Actions to take:
(a) List every studio that the Roku Channel article says Roku has licensing deals with.
(b) Reproduce everything from "A Brief Overview" down to "Vidmark, and Nosey." in the Roku Channel article.
═════ Source document
Posted by Priyansha Sinha | Last Updated: 13-Aug-18
It was recently announced that The Roku Channel, with free ad-supported streaming services, will now be available on the web for viewing on non-Roku devices such as tablets, smartphones, and PCs for the first time. Earlier to this, the users could only access the channel if they had a Roku TV or their streaming devices.
In addition to this, they are also updating the navigation on their own devices to inculcate a new feature known as “Featured Free”. This will help to directly point the users with free content from several other apps as well. The only limitation is your region. For now, it is available only for the users in the US.
A Brief Overview
If we really consider its popularity, Roku has never really utilized its platform to promote its own content. Despite acquiring a major portion of the internet video streaming device market, it has always leveraged its channel to be an open floor for all, unlike how Amazon has been pushing its Prime Video shows to its Fire TV customers. However, after licensing deals with studios like Paramount, MGM, Warner Brothers, and Sony Pictures Entertainment; Roku itself got colonized with their videos. As a result, this further boosted Roku’s strength as a platform by attracting new and free content from its existing channel partners like Popcornflix, FilmRise, Vidmark, and Nosey.
══════════
═════ Given records
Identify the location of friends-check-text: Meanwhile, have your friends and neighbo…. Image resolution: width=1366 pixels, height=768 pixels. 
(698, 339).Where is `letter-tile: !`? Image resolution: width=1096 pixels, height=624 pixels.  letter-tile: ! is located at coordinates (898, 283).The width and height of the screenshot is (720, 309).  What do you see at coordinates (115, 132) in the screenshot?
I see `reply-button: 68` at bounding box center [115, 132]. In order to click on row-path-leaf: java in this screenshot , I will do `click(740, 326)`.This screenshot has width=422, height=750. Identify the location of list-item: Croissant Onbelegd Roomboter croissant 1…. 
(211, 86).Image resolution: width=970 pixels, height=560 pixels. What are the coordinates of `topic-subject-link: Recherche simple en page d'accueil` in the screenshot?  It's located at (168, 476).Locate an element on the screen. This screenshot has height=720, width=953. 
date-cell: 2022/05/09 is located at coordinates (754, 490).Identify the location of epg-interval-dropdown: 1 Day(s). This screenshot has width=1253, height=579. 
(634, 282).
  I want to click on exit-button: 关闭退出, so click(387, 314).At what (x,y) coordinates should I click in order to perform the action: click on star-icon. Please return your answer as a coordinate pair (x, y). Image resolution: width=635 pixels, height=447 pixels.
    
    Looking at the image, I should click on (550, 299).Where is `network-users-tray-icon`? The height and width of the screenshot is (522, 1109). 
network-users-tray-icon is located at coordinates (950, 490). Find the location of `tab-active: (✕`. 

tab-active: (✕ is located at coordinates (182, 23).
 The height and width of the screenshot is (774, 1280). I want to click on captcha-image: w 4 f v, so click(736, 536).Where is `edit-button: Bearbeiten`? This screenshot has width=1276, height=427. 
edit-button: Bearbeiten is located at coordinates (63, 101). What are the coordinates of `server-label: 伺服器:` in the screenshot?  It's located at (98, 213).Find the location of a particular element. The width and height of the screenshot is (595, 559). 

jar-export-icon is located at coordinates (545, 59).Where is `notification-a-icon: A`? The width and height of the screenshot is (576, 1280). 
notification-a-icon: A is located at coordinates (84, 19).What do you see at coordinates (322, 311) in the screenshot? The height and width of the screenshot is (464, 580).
══════════
Responses by task:
(a)
Paramount
MGM
Warner Brothers
Sony Pictures Entertainment

(b)
A Brief Overview
If we really consider its popularity, Roku has never really utilized its platform to promote its own content. Despite acquiring a major portion of the internet video streaming device market, it has always leveraged its channel to be an open floor for all, unlike how Amazon has been pushing its Prime Video shows to its Fire TV customers. However, after licensing deals with studios like Paramount, MGM, Warner Brothers, and Sony Pictures Entertainment; Roku itself got colonized with their videos. As a result, this further boosted Roku’s strength as a platform by attracting new and free content from its existing channel partners like Popcornflix, FilmRise, Vidmark, and Nosey.